Help me put these enormous numbers in order: googol, googol-plex-bang, googol-stack and so on

Popular mathematics folklore provides some simple tools
enabling us compactly to describe some truly enormous
numbers. For example, the number $10^{100}$ is commonly
known as a googol,
and a googol
plex
is
$10^{10^{100}}$. For any number $x$, we have the common
vernacular:

  • $x$ bang is the factorial number $x!$
  • $x$ plex is the exponential number $10^x$
  • $x$ stack is the number obtained by iterated exponentiation
    (associated upwards) in a tower of height $x$, also denoted $10\uparrow\uparrow x$,
    $$10\uparrow\uparrow x = 10^{10^{10^{\cdot^{\cdot^{10}}}}}{\large\rbrace} x\text{ times}.$$

Thus, a googol bang is $(10^{100})!$, and a googol stack is
$10\uparrow\uparrow 10^{100}$. The vocabulary enables us to
name larger numbers with ease:

  • googol bang plex stack. (This is the exponential tower $10^{10^{\cdot^{\cdot^{^{10}}}}}$ of height $10^{(10^{100})!}$)

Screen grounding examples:
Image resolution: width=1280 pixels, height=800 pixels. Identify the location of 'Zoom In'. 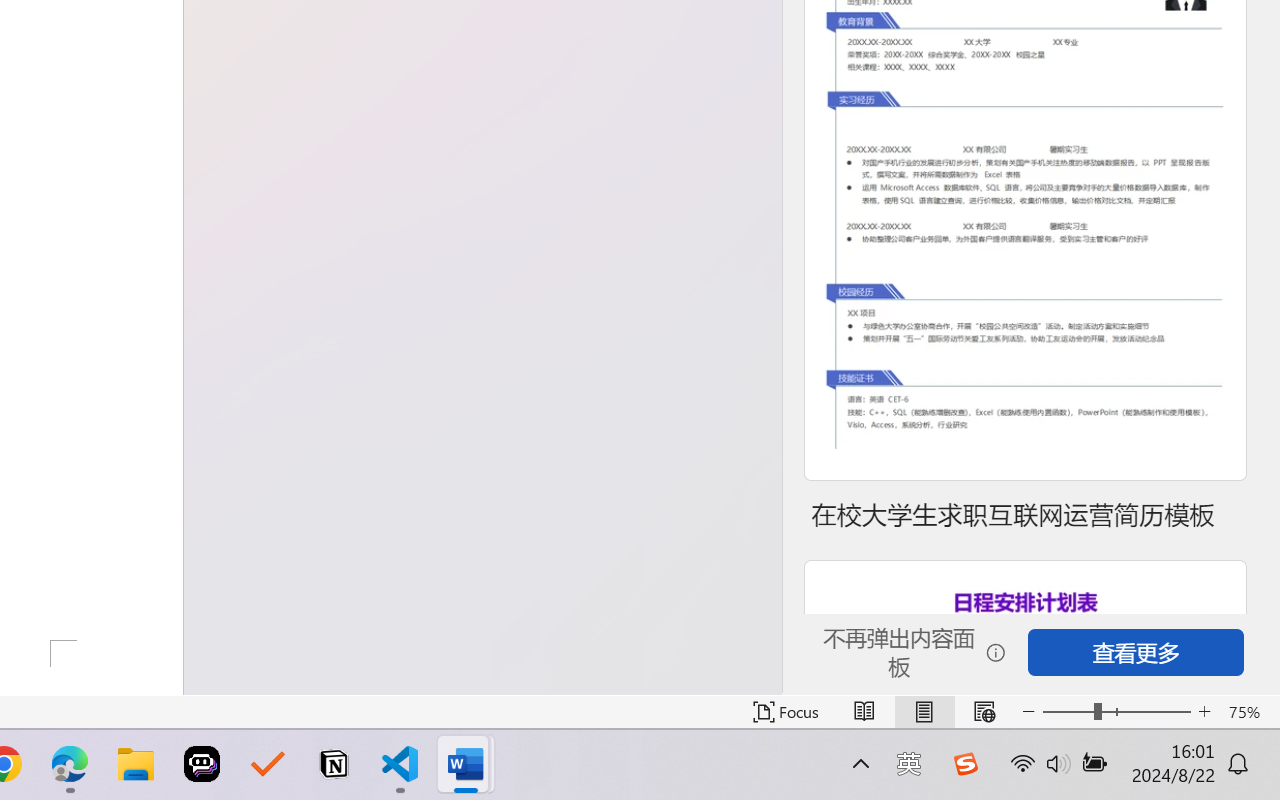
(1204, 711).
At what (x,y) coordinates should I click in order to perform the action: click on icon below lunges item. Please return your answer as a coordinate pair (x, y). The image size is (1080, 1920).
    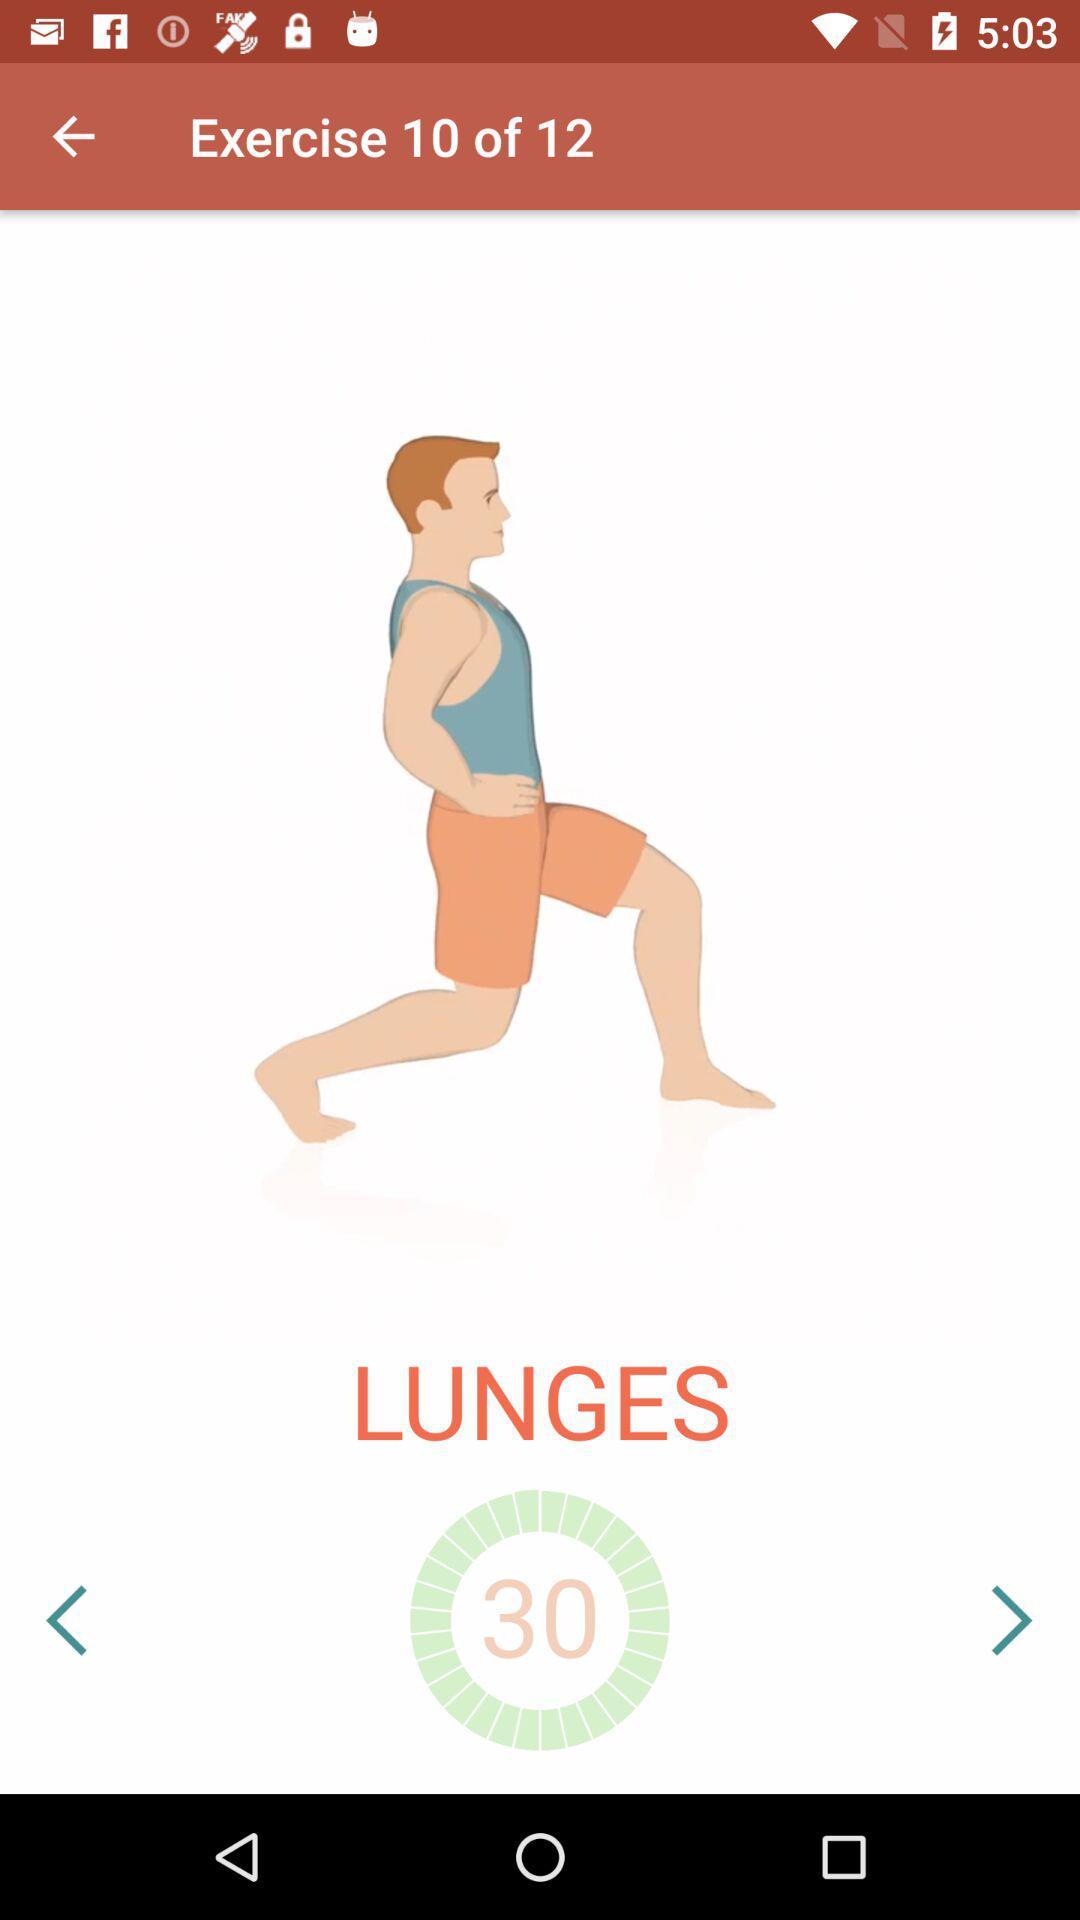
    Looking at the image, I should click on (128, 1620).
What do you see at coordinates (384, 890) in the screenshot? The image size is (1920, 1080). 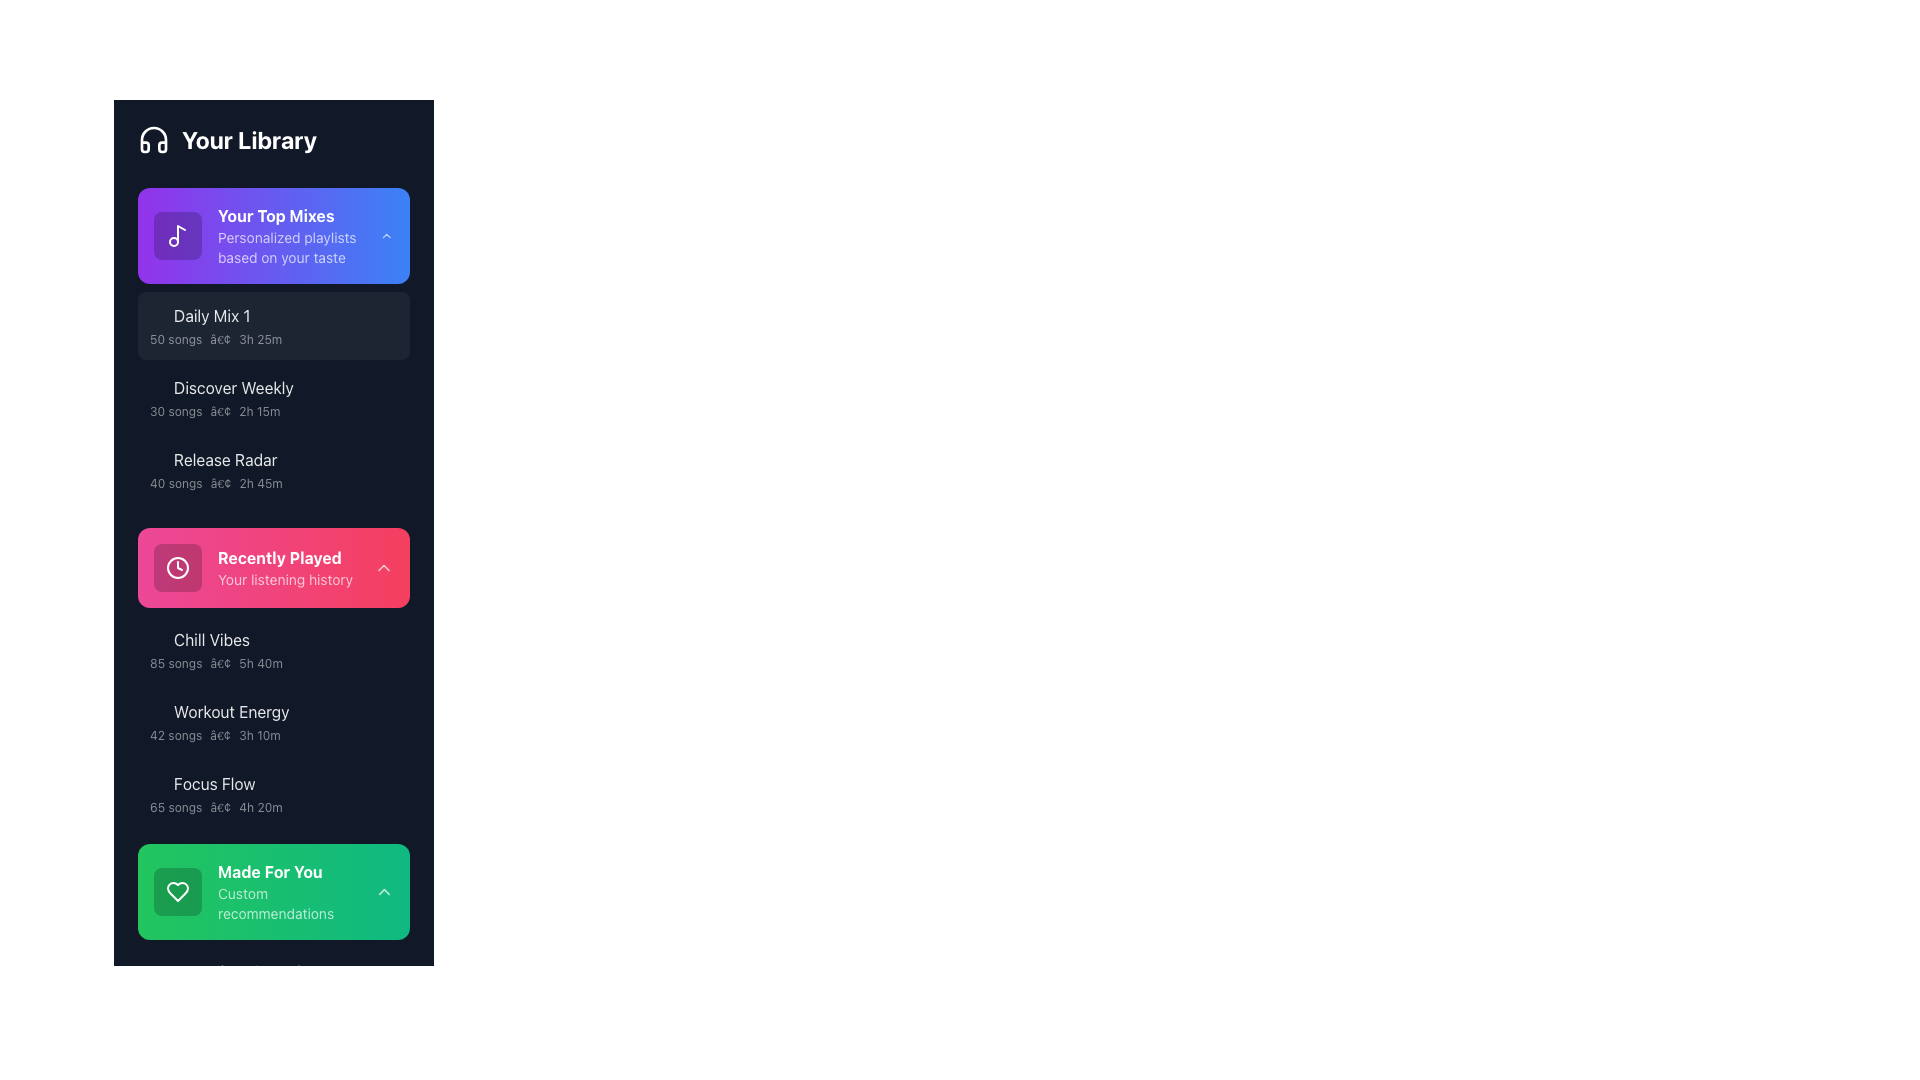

**TASK TO CARRY OUT**
Could you continue the piece on naming enormous numbers with googol, bang, plex, and stack from the point after its last bullet?

**TASK RESPONSE**
  • googol stack bang stack bang
  • googol bang bang stack plex stack
  • and so on…

Consider the collection of all numbers that can be named in
this scheme, by a term starting with googol and having
finitely many adjectival operands: bang, stack, plex, in
any finite pattern, repetitions allowed. (For the purposes
of this question, let us limit ourselves to these three
operations and please accept the base 10 presumption of the
stack and plex terminology simply as an artifact of its
origin in popular mathematics.)

My goal is to sort all such numbers nameable in this
vocabulary by size.

A few simple observations get us started. Once $x$ is large
enough (about 20), then the factors of $x!$ above $10$
compensate for the few below $10$, and so we see that
$10^x\lt x!$, or in other words, $x$ plex is less than $x$
bang. Similarly, $10^{10^{:^{10}}}x$ times is much larger
than $x!$, since $10^y\gt (y+1)y$ for large $y$, and so for
large values we have

  • $x$ plex $\lt$ $x$ bang $\lt$ $x$ stack.

In particular, the order for names having at most one
adjective is:

 googol
 googol plex
 googol bang
 googol stack

And more generally, replacing plex with bang or bang with
stack in any of our names results in a strictly (and much)
larger number.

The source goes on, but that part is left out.